As 23 famílias que residem na Favela Quati, região norte de Londrina, acusadas de furto de energia elétrica, afirmam que procuraram diversas vezes a Companhia Paranaense de Energia (Copel) para regularizar as ligações clandestinas. Os moradores, que ocupam uma área particular há cerca de quatro anos, também afirmam que estiveram pessoalmente inúmeras vezes na Companhia de Habitação de Londrina (Cohab-LD) e estão dispostos a pagar pelos terrenos.
Segundo o digitador Edson Aparecido da Silva, morador da favela desde o início da ocupação, a Copel alega que não pode fazer as ligações regulares de energia porque a prefeitura não liberou o loteamento. A Cohab-LD, afirmou o digitador, não libera a comercialização dos lotes porque os proprietários não estariam querendo negociar. ‘‘Não nos informaram quem são os donos do terreno’’, disse Silva. Ele garantiu que os lotes ocupados não estão em fundo de vale.
Os moradores, disse o digitador, estão conscientes de que têm que pagar pelo terreno e energia elétrica. Ele comentou que na favela todos sabem que as ‘‘gambiarras’’ podem causar riscos à segurança, mas ‘‘por enquanto não aconteceu nenhum acidente’’. Segundo Silva, a Copel alegou que não é possível colocar poste coletivo provisório, mas ele contestou a posição da empresa. ‘‘Quero que me expliquem como eles (Copel) fazem ligações provisórias em parques e circos.’’
De acordo com Silva, o único serviço essencial disponível na favela é a coleta de lixo, que é feita regularmente. ‘‘Além da energia, não temos asfalto, água encanada e nem linha de ônibus coletivo.’’ Os Correios, informou o morador, também não trabalham no bairro. ‘‘Nossa correspondência é enviada para endereços de parentes e conhecidos.’’ Silva considera um ‘‘desrespeito à Constituição Federal’’ a falta de direitos básicos. ‘‘Cadê a lei que garante condições dignas de moradia’’, questionou.

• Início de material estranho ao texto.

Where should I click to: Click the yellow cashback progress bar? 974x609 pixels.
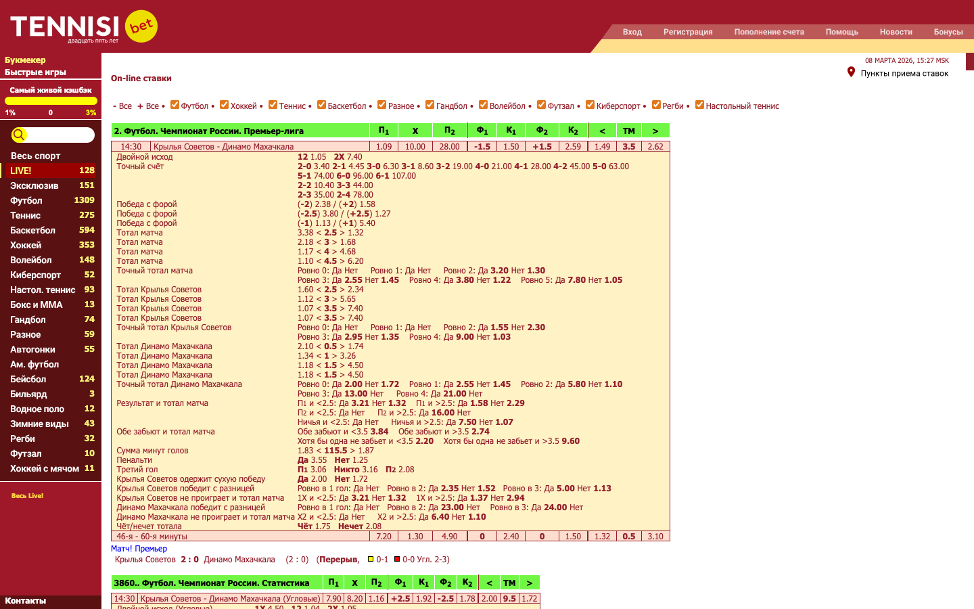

A Cohab-LD informou que o terreno ocupado pelas 23 famílias da Favela Quati é particular e o município não pode intervir, a não ser como mediador. O proprietário do terreno, de cerca de 3 mil metros quadrados, Oscar Alberto Bordin, afirmou que a Justiça concedeu-lhe reintegração de posse da área. A retirada dos moradores, disse Bordin, depende da presença da polícia e de autorização do governador. ‘‘Fiz tudo o que estava a meu alcance. A solução agora está com o poder público que, de certa forma dá respaldo aos ocupantes’’, comentou. Segundo Bordin, o tempo corre a favor dos moradores do terreno, que já estão construindo e efetivando a ocupação.